───── Testo fornito ─────

Panoramica di una foresta di faggi atlantica in pianura, alcuni alberi mostrano segni di stress idrico con fogliame rado o ingiallito, mentre in lontananza si intravedono conifere più scure (pini). Wide-angle lens, 20mm, sharp focus, luce del tardo pomeriggio che crea lunghe ombre, atmosfera leggermente malinconica che suggerisce vulnerabilità al cambiamento climatico.

Foreste Atlantiche Sotto Scacco: Come il Clima Sta Rimescolando le Carte (e gli Alberi!)

Ciao a tutti! Oggi voglio parlarvi di qualcosa che mi sta molto a cuore e che, francamente, dovrebbe preoccuparci un po’ tutti: il futuro delle nostre foreste, in particolare quelle che si trovano nelle pianure atlantiche d’Europa. Spesso pensiamo alle montagne come ai luoghi più sensibili al cambiamento climatico, con i loro ghiacciai che si sciolgono e gli ecosistemi che si spostano verso l’alto. Ma che dire delle foreste in pianura? Quelle immense distese verdi che caratterizzano tante regioni, come le Fiandre in Belgio, dove ho concentrato le mie ultime ricerche?

Il Problema: Pianure Vulnerabili?

Vedete, l’impatto del cambiamento climatico non è uguale dappertutto. Mentre le foreste di montagna hanno una certa “via di fuga” grazie alla topografia complessa – pendii diversi, valli ombrose che possono fare da rifugio per le specie più sensibili – le foreste di pianura sono, beh, piatte. Questo significa che quando il clima cambia, le specie non hanno molti posti dove “nascondersi” localmente. Devono migrare su distanze molto più lunghe per trovare condizioni adatte, un processo che per gli alberi è incredibilmente lento.

Quindi, la domanda che mi sono posto è stata: cosa succederà a queste foreste, dominate spesso dal magnifico faggio europeo (Fagus sylvatica), se il clima continua a scaldarsi e le piogge estive diminuiscono, come purtroppo prevedono molti modelli? Riusciranno a resistere o vedremo cambiamenti drastici nella loro composizione e struttura?

Un Laboratorio Virtuale per Guardare nel Futuro

Per cercare di rispondere, ho usato uno strumento potentissimo: un modello di simulazione chiamato “iLand”. Immaginatelo come un gigantesco videogioco super realistico dove posso “piantare” una foresta virtuale – nel mio caso, la Foresta di Meerdaal nelle Fiandre, un’area stupenda di oltre 2000 ettari – e vedere come si evolve nel corso di… 1000 anni! Sì, avete capito bene, mille anni! Questo modello tiene conto di tutto: la crescita di ogni singolo albero, la competizione per la luce e l’acqua, la nascita di nuovi alberelli, la morte naturale, e persino l’impatto di eventi come tempeste di vento e attacchi di insetti (come il famigerato bostrico della corteccia).

─────

**Consegna A**
Nel testo fornito, come si chiama il modello di simulazione usato per studiare l'evoluzione della foresta?
**Consegna B**
Riscrivi il passo del testo fornito compreso tra "Un Laboratorio Virtuale" e "bostrico della corteccia).", estremi inclusi, sostituendo "videogioco" con "simulatore".
**Consegna C**
Traduci in inglese questa frase del testo fornito: "Vedete, l’impatto del cambiamento climatico non è uguale dappertutto."

───── Dati forniti ─────

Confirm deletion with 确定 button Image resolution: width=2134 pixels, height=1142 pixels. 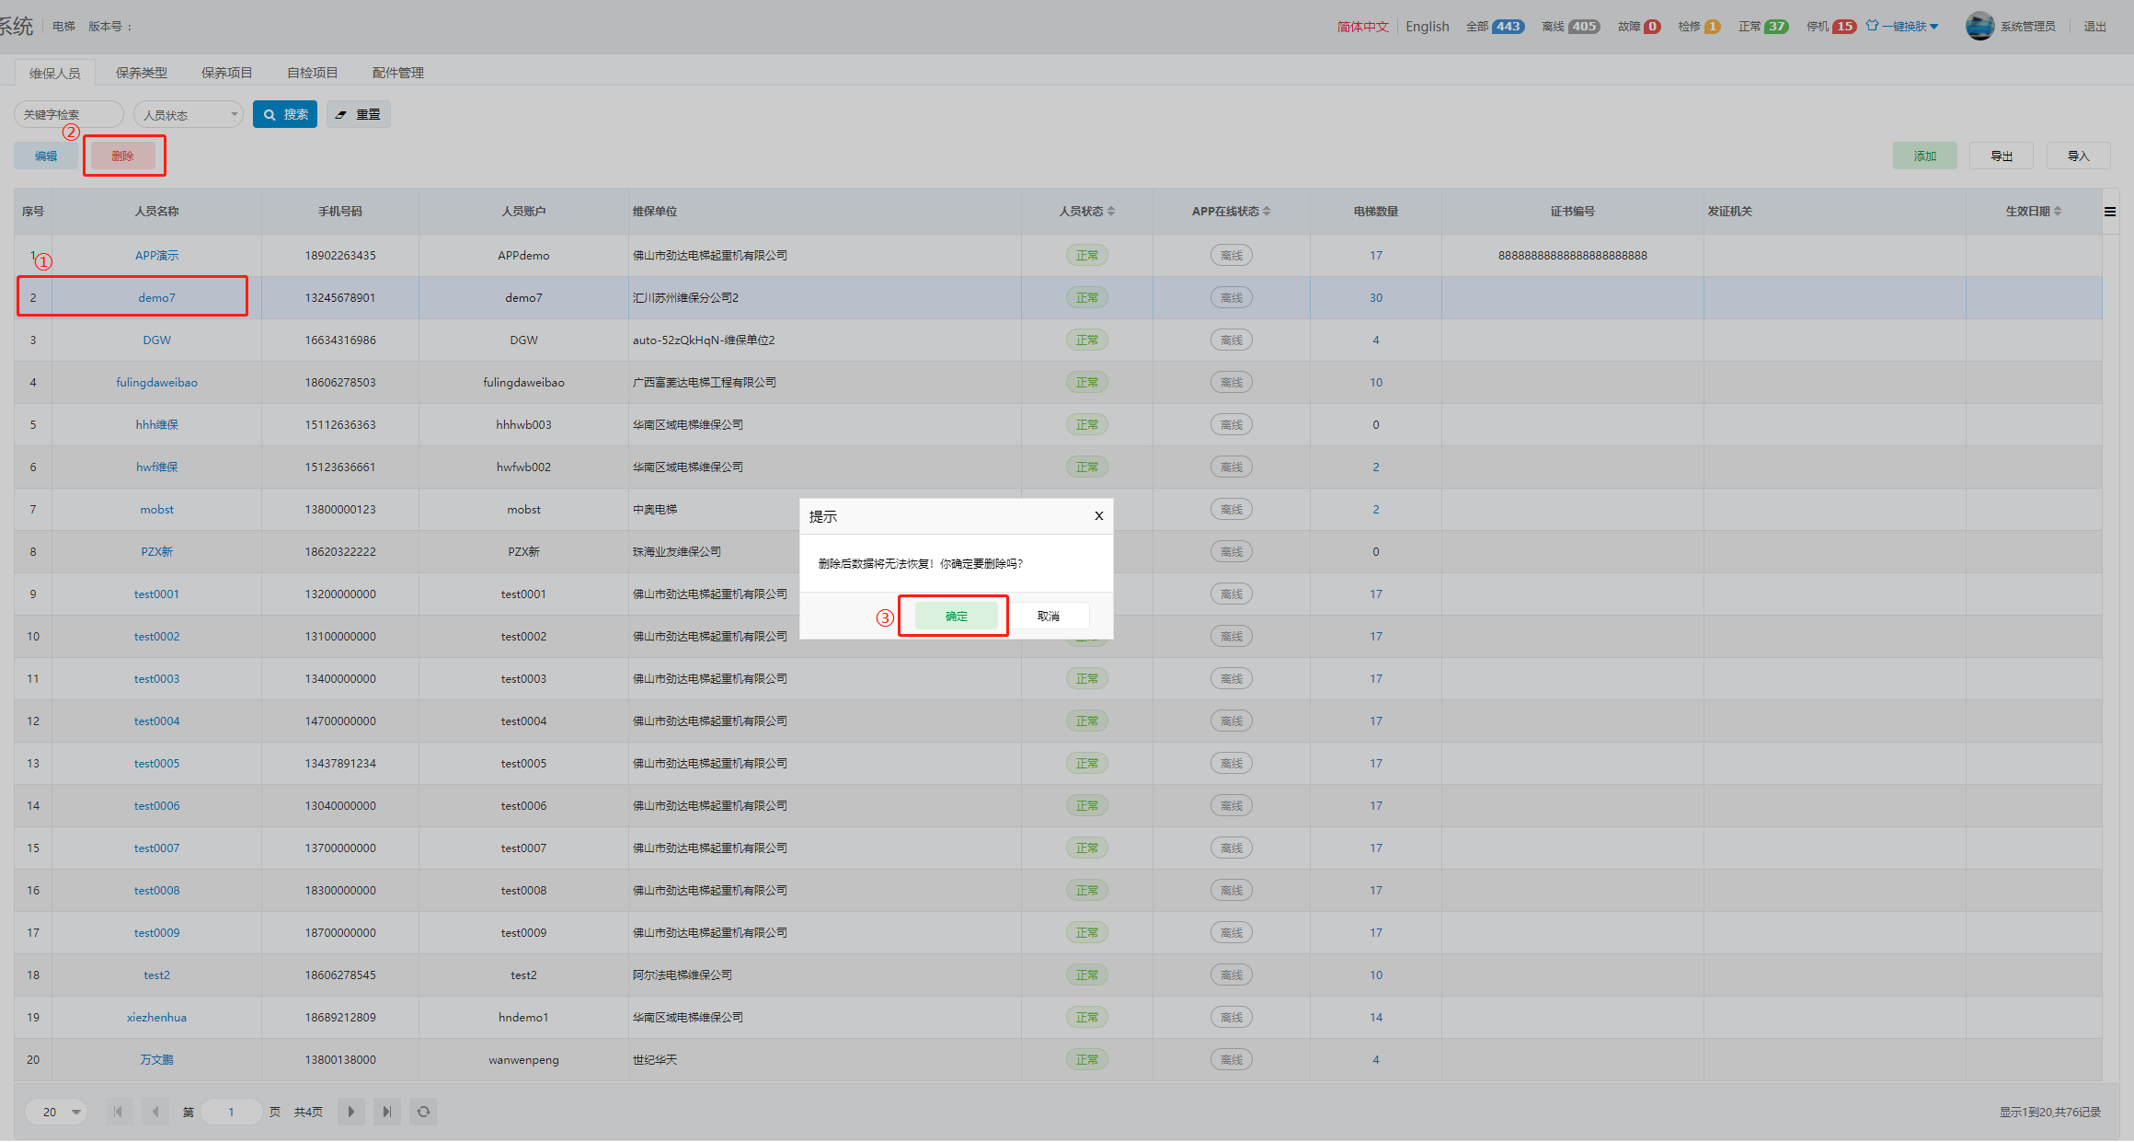pos(956,616)
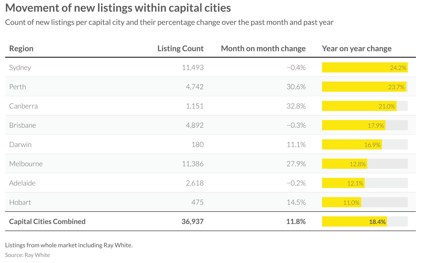Screen dimensions: 421x263
Task: Click the Region column header
Action: coord(21,48)

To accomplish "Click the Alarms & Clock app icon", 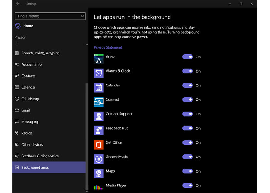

─────

**Risposta definitiva A**
Il modello si chiama «iLand».

**Risposta definitiva B**
Un Laboratorio Virtuale per Guardare nel Futuro

Per cercare di rispondere, ho usato uno strumento potentissimo: un modello di simulazione chiamato “iLand”. Immaginatelo come un gigantesco simulatore super realistico dove posso “piantare” una foresta virtuale – nel mio caso, la Foresta di Meerdaal nelle Fiandre, un’area stupenda di oltre 2000 ettari – e vedere come si evolve nel corso di… 1000 anni! Sì, avete capito bene, mille anni! Questo modello tiene conto di tutto: la crescita di ogni singolo albero, la competizione per la luce e l’acqua, la nascita di nuovi alberelli, la morte naturale, e persino l’impatto di eventi come tempeste di vento e attacchi di insetti (come il famigerato bostrico della corteccia).

**Risposta definitiva C**
You see, the impact of climate change is not the same everywhere.